A letter to the young African professional

Hey all 🙂

I hope you are enjoying your week-end whatever your plans are. Someone I admire once said, “when there is an elephant in the room, you must introduce it”…Today’s post is something we all know about especially in Joburg i.e. the social pressure to

Photo taken from FundsforNGOs (https://www2.fundsforngos.org)

“try keep up with the Joneses”, be seen, constantly be and/or have more… I see too many people drowning in debt (and sometimes even depression)-this age of social media does not help either where we tend to compare ourselves to people’s best angles/moments…This phenomenon is not only applicable to South Africa, I have seen it with the Congolese/Angolan/Namibian/Nigerian community as well…but at what cost and when/how does one stop it?

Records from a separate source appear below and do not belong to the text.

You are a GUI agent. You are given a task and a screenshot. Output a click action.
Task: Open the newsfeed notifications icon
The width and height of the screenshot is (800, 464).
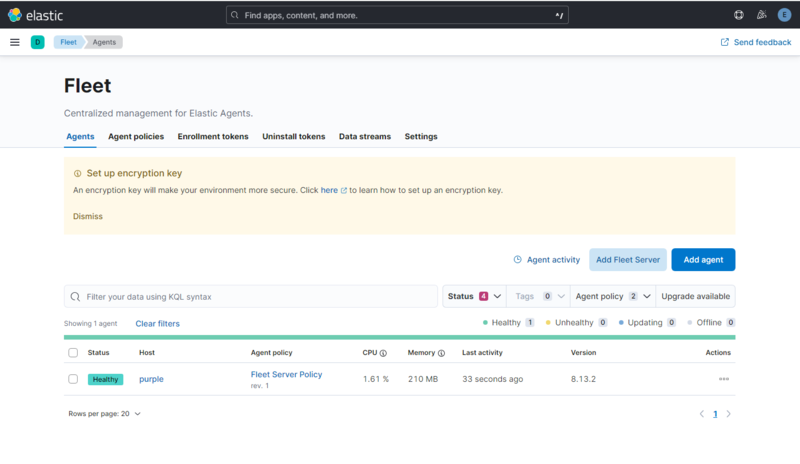coord(761,15)
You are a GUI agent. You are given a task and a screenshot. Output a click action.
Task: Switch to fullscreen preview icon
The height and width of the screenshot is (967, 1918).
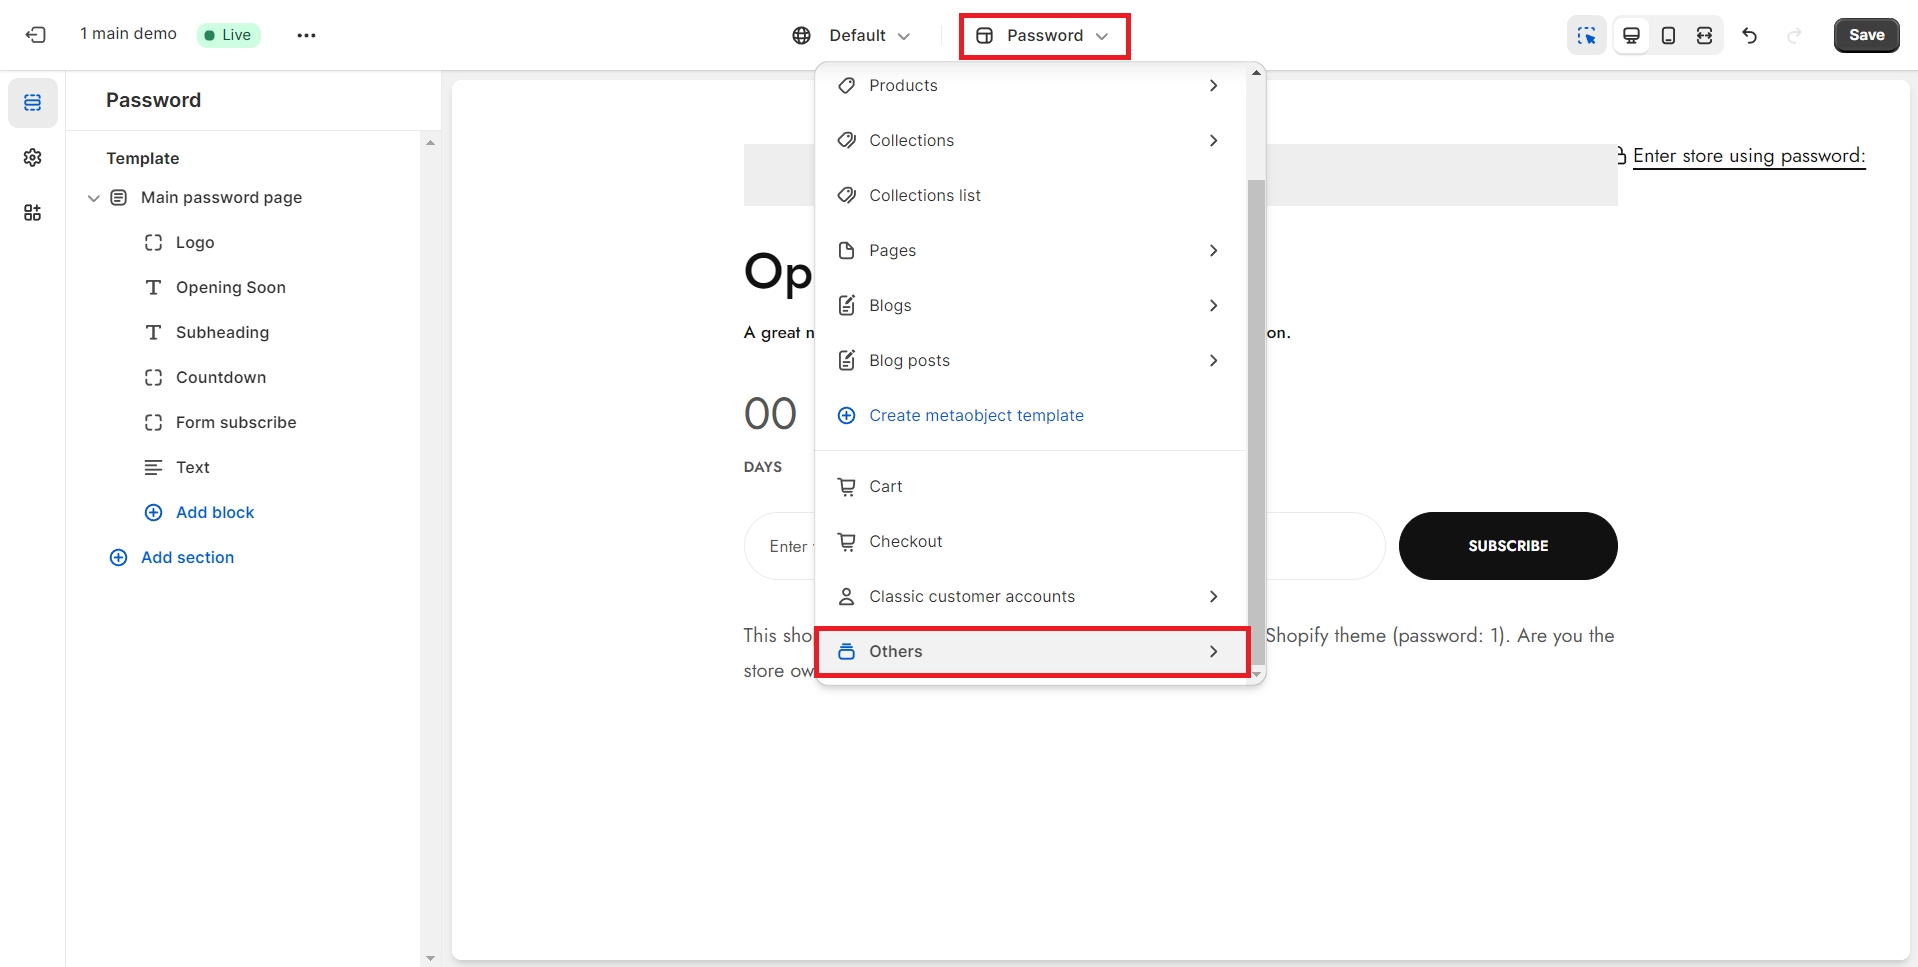pos(1705,35)
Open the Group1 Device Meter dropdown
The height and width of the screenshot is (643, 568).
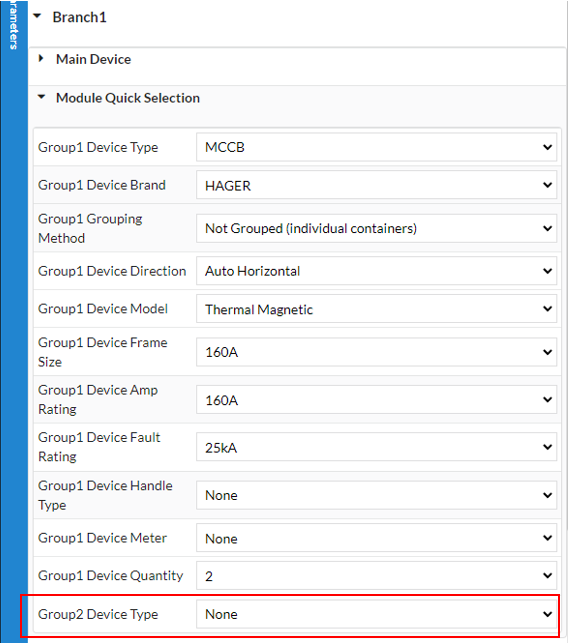click(x=376, y=538)
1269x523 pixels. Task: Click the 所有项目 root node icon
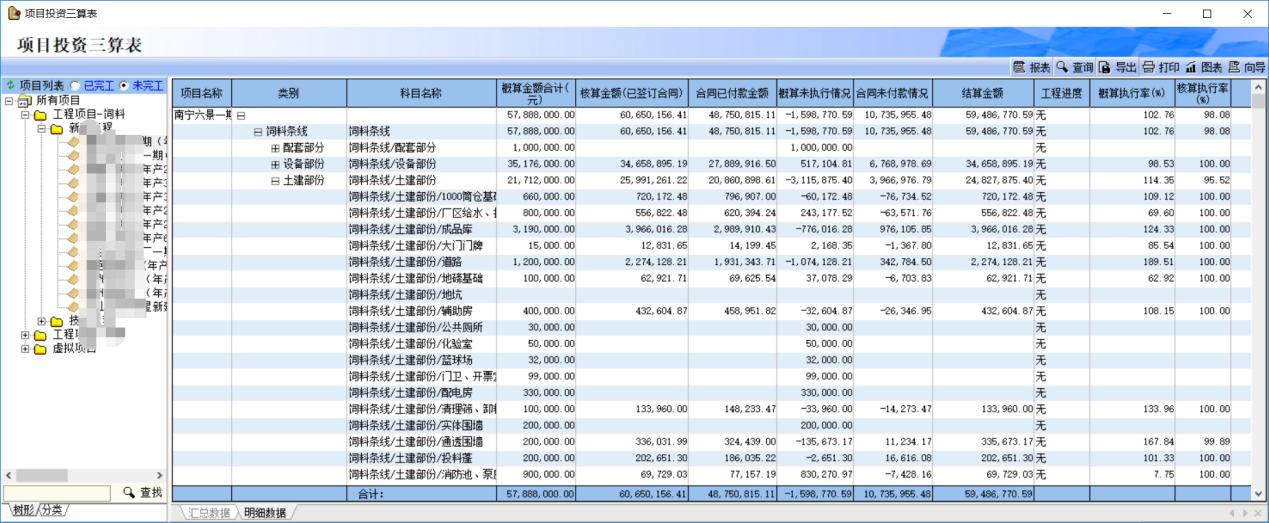tap(25, 101)
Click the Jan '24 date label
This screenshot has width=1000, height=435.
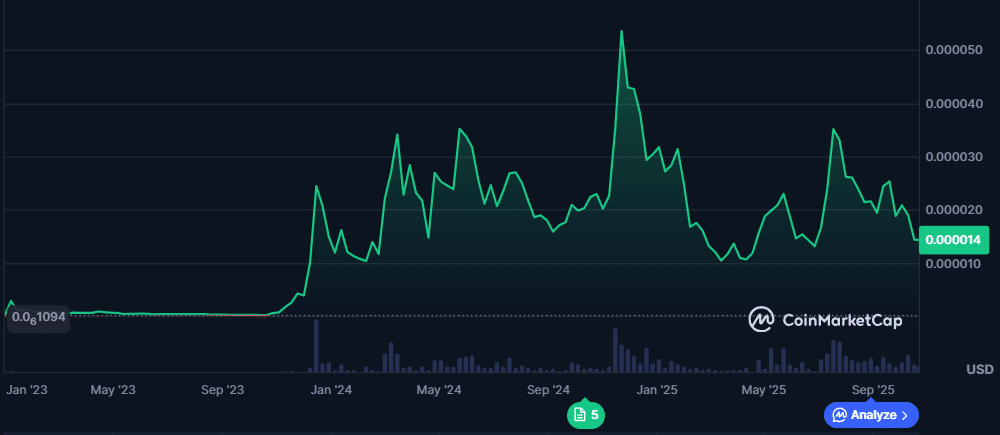click(x=330, y=388)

  • It’s okay to be you and progress at your own pace
  • It’s okay to purposely choose an entry level car to maximize your savings. A bigger car does not mean success: most of the time it is just a bigger debt
  • It’s okay to skip the Friday drinks at that fancy pub if trying to cut down on your own expenses
  • It’s okay to bootstrap your bonus and/or savings and invest this into a degree and/or side hustle/business
  • It’s okay to re-evaluate your friendships if you feel the need to constantly keep up appearances to fit-in
  • It’s okay to skip the latest/hottest festivals in town
  • It’s okay to split the bills as guys/girls friends especially if everyone is working (unless of course it’s the first date: then guy must pay, i’m old school like that…lol!)
  • It’s okay to live below your means (& not incur extra debt) to finish paying off a bond/help with your parents with your siblings’ school fees and/or buy your parents a house (depending on your family financial status)
  • It’s okay not to wear designer clothes and skip the latest trends
  • It’s okay not to be the boss (just yet) and learn as much as you can while still young
  • It’s perfectly okay to be content pursuing a career in the private/public sector and not be an entrepreneur
  • It’s okay to fail a number of times (and go through financial difficulties) before establishing your company (most successful entrepreneurs failed at least once in their lives)
  • It’s okay to skip the holidays to Paris/London/Dubai/Thailand/Zanzibar if you cannot afford it
  • It’s okay to ask for help (included mental) when not coping
Photo taken from Jobberman (http://blog.jobberman.com.gh)

What sometimes helps me is that I come from a country whose economy collapsed a number of times, and saving for rainy days (when you had a bit extra) became a way of life for us as loans from the bank were just not an option. This has stopped me from taking unnecessary debts such as clothing account stores, etc. The other reality check is always being grateful for what I have/where I am wrt to the rest of the continent.

To conclude, never be ashamed to live within your means & stop the comparison game.